The city of Chicago has suffered roughly a 23 percent drop in population despite having increased in size by 20 square miles. Philadelphia has suffered a similar fate. The biggest city loser was Detroit with a 40+ percent drop in population.

Meanwhile here in our fair city, it is clear that we gained enormously in population, but that was because of an extremely aggressive annexation program which was effectively kneecapped in 1978 when Congress passed revisions to the 1965 Civil Rights Act whose intent was to prevent annexations by cities whose outcome would significantly dillute minoritiy voting strength. (Hint - do read your history and remember which party was in control of both Congress and the Presidency at that time).

Afterwards, the CoH's population has continued to grow, but the population growth has largely been because of a slow densification of our area and much less due to any new annexations. I can testify to this because I can remember stretches of Westheimer outside the 610 Loop in the 1980's which were not developed but were developed during the 1990's. The densification has gone from an average of about 3,000 to the 3,500 - 4,000 range over a period of 20+ years. Still, all of our northern, western, and southern suburbs are growing much faster than the the CoH itself.

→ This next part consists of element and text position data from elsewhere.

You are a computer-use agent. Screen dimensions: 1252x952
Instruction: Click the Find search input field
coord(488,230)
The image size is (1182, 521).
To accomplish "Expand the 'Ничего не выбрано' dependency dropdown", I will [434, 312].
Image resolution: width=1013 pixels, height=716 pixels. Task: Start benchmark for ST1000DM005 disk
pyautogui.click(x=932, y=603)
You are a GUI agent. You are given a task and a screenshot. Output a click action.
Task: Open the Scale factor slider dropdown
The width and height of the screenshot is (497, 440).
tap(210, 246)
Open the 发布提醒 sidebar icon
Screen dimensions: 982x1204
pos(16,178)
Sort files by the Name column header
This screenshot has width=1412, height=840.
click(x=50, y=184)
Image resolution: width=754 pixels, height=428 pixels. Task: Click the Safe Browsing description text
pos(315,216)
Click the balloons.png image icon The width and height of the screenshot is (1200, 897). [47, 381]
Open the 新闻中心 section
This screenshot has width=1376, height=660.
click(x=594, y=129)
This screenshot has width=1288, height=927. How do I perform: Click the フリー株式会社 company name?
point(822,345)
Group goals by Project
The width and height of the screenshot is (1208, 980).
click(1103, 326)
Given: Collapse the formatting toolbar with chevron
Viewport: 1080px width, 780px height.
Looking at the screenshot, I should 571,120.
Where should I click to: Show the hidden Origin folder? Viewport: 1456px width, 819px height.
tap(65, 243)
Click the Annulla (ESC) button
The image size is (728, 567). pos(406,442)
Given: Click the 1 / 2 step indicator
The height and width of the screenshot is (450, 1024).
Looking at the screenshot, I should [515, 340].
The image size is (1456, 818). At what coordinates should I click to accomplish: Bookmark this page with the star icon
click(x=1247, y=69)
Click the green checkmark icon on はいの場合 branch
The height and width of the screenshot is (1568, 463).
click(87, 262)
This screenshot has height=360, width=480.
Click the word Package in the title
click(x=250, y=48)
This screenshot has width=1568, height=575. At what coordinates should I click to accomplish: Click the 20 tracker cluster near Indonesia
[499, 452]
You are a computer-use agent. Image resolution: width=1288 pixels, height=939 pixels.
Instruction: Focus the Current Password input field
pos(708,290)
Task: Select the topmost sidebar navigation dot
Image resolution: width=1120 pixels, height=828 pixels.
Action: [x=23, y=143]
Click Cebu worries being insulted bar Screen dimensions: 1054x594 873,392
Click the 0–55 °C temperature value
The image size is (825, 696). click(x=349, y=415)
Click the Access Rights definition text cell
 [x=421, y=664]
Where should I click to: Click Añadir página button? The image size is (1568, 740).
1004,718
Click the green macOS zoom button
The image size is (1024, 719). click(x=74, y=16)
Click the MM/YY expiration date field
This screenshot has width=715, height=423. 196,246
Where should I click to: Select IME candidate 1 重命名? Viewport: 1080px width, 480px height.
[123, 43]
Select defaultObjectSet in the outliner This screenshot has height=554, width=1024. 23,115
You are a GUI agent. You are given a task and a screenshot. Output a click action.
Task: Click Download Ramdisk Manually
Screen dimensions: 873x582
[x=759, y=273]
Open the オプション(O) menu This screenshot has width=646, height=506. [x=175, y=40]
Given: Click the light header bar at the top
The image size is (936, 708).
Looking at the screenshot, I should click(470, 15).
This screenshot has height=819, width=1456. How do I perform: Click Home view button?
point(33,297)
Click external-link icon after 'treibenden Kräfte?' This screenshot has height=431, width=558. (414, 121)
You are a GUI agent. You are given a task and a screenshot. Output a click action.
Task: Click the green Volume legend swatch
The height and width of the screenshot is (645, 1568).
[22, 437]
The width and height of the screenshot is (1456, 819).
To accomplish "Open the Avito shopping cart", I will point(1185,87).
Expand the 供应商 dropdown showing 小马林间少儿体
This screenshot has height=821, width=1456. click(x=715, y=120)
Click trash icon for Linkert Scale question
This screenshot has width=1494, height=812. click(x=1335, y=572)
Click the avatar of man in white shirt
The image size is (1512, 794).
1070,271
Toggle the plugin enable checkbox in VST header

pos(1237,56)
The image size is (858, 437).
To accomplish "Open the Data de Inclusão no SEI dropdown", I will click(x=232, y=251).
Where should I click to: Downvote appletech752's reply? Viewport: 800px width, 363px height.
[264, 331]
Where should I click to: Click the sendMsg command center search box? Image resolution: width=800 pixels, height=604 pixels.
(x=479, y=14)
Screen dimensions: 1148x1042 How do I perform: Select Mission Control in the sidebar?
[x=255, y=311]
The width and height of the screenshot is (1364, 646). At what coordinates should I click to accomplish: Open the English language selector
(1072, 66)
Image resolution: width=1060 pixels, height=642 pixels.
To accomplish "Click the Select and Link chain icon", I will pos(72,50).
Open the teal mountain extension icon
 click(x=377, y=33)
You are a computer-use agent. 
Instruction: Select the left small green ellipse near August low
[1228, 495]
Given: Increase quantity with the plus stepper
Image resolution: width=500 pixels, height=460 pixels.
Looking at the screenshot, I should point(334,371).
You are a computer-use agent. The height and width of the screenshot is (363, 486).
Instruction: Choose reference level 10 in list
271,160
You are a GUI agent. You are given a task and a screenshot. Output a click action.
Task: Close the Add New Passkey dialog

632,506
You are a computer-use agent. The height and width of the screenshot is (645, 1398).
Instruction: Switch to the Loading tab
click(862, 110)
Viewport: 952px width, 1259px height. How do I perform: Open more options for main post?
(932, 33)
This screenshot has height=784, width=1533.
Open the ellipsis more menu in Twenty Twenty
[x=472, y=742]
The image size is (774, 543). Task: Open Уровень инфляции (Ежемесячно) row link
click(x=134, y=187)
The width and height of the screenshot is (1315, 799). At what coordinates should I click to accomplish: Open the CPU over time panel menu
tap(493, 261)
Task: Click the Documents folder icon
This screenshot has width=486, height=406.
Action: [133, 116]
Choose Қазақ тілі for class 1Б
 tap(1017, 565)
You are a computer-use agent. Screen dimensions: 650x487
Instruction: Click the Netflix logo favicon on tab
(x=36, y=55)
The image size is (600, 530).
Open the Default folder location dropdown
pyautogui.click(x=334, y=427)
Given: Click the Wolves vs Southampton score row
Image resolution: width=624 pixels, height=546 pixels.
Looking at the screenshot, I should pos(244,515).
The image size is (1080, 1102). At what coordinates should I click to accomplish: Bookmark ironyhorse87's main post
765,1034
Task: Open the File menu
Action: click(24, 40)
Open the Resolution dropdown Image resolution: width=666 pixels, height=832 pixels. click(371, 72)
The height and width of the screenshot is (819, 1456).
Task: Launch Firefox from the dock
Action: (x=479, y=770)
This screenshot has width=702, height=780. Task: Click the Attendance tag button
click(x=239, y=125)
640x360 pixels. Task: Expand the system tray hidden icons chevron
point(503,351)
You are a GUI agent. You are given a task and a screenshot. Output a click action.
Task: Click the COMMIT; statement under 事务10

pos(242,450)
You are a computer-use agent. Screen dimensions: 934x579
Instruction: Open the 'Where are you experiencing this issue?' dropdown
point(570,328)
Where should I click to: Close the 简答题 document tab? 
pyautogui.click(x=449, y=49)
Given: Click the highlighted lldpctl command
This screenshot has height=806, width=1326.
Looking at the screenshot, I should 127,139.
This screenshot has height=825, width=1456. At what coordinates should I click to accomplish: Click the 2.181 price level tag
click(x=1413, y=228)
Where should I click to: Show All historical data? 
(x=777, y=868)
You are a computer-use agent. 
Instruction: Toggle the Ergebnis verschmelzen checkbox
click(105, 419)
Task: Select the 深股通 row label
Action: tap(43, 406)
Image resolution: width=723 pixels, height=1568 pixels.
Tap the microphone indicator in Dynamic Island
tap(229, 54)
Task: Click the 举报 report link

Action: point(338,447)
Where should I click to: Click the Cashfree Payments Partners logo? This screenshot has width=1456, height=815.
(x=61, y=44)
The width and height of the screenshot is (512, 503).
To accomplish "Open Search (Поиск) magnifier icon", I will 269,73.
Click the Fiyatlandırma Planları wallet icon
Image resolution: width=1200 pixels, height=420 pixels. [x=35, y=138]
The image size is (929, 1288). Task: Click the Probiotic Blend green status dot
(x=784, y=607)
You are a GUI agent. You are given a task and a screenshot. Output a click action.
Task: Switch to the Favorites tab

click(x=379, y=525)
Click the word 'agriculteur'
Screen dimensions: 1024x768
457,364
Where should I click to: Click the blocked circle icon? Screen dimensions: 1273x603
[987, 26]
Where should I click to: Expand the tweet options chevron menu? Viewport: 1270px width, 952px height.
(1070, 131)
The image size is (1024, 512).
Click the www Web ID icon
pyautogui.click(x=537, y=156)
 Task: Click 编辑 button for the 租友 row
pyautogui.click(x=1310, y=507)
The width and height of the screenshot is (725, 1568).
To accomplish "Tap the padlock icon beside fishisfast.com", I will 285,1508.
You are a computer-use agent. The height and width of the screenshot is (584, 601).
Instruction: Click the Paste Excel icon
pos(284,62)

The good news is that the broader urban areas of all of these cities have gained population. Some would resort to the usual explaination that people were fleeing cities because of crime, poor schools, etc, but as always when thinking about matters like these, I come back to Barton Smith's dictum. When the prices in an area rise to high enough levels, that becomes the market signal for an area to stop growing. Those prices can mean housing costs, general living costs, or transportation costs - which could be either the price of transportation or slowness thereof which would eat into people's time. In all, I would have to say that I do agree with the substance of Kotkin's analysis.

 
At 7:18 PM, February 15, 2007, Blogger Tory Gattis said...

Bill: Riverside is definitely part of the southern CA metro blob, but there's a pretty clear mountain range delineating it from LA. I'd say they're at least as well separated as Baltimore and DC.

Good stuff, Neal. Thanks.

 
At 9:38 PM, February 15, 2007, Anonymous Mike said...

Live in either Chicago or Boston, and you will see that, within city limits, things are about as dense as they can be for anyone's comfort. They used to be a little bit denser, but that was before most people started owning cars. If a city is crammed to begin with, and then everybody starts wanting a car, this pushes the "threshold of discomfort" down as far as density is concerned.

Yes, Chicago did in fact decline in population due to white flight (as did Philadelphia and Detroit). I can walk you through once-bustling middle class neighborhoods in Chicago that were entirely emptied out by gang terror, and today remain stigmatized. Some more familiarity with these places is needed before judgments can be made.

 
At 9:41 PM, February 15, 2007, Anonymous Mike said...

Tory - LA is full. It is denser than New York. That is why they are not growing quickly: because it is prohibitively expensive to do so.

 
At 11:14 PM, February 16, 2007, Anonymous Neal Meyer said...

A correction on my earlier post. It was the Voting Rights Act being extended to Texas and not necessarily the Civil Rights Act which was the root cause of the slowdown of Houston's annexations.